Arrange every line of the records below as a numbered list, omitting any blank lines.

***** Data in this exercise

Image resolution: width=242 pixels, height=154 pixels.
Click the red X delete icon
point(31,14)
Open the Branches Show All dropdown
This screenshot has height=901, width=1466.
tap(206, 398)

**********

Result of this exercise:
1. Image resolution: width=242 pixels, height=154 pixels.
2. Click the red X delete icon
3. point(31,14)
4. Open the Branches Show All dropdown
5. This screenshot has height=901, width=1466.
6. tap(206, 398)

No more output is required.